Although we are ideally suited to careers with compassion, it destroys us if we find too much suffering.
Because we are sympathetic and are fully able to see the other person’s point of view, one of the things which we are not able to tolerate is a perpetrator acting like a victim. We lose respect for perpetrators who twist and distort our words and actions into something negative so that they can take on victimhood status.

We are people who take more than our fair share for the blame in any situation, but we are not prepared to respect anyone who acts like a victim when they are the perpetrator.
The same happens when a perpetrator who has done extreme sin criticises our reactions. Our reactìons are never as strong as the action, and it is appropriate to take strong action.

As far as we are concerned,  Hitler does not get to criticise the reaction of the Jews.

In addition,  we may  have strong emotions, but we never ever exaggerate what we feel. In fact, we understate it.  However, our strong emotions can sometimes be seen as a weakness.

 

If we play a part in conflict, or do something wrong, we are happy to take full responsibility without worrying about the other person’s reaction, as long as it is not too strong.
The other thing about us is that we are extremely skilled at reading body language and micro expressions with an astounding degree of accuracy. Some non-Christians call it second sight, but all we are doing is reading what people give away through their own body language. Of course, there is no 100% certainty, as closeness and people’s private circumstances also play a part in body language.

Because people are unaware of just what and how much they give away, it can be frightening to hear.
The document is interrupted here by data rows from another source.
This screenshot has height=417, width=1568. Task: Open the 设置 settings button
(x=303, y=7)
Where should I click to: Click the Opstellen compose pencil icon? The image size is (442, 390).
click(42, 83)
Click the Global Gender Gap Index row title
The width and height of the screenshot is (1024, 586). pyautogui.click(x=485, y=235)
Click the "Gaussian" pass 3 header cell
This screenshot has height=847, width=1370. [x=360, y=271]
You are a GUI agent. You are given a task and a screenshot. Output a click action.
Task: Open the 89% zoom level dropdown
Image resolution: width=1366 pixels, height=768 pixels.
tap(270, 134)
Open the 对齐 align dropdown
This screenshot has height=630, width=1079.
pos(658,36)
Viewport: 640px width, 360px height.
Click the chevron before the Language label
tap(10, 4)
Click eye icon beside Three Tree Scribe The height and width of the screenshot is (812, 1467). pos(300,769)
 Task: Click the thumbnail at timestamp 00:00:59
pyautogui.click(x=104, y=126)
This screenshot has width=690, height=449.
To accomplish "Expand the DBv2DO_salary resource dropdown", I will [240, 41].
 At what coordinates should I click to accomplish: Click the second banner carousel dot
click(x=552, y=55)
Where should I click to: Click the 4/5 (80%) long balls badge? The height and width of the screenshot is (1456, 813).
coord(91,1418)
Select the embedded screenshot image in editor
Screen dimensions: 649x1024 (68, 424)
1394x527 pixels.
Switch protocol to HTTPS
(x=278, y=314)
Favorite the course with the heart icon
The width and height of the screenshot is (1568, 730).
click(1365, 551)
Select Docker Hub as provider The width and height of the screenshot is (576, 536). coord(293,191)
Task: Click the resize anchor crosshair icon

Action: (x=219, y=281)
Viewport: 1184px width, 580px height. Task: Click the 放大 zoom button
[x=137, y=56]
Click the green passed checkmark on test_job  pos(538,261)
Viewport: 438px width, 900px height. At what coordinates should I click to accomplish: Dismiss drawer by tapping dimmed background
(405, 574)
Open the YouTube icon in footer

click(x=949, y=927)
To us, people are fairly see-through unless they are able to hide their nonverbals.

It makes us into walking lie-detectors. We can smell a lie a kilometre away, and it irks us terribly. Of course, because of personality, we will seldom be so rude as to mention it, but we will not trust those people.

We would rather tell the truth against ourselves than even if it means severe punishment than face ourselves with a lie on our conscience.

We are also extremely self-aware. All the time. This can be pretty exhausting for us.

However, the great thing about being around an empathic personality is that you will feel deeply understood and loved and comforted and accepted and not judged for anything you do…unless of course, you attack us violently.

Even then, God has given us a tremendous capacity for forgiveness… If that forgiveness gets abused, then that is when we get really angry.

On the whole, empathetic personalities have a lot to give, and help the world go round.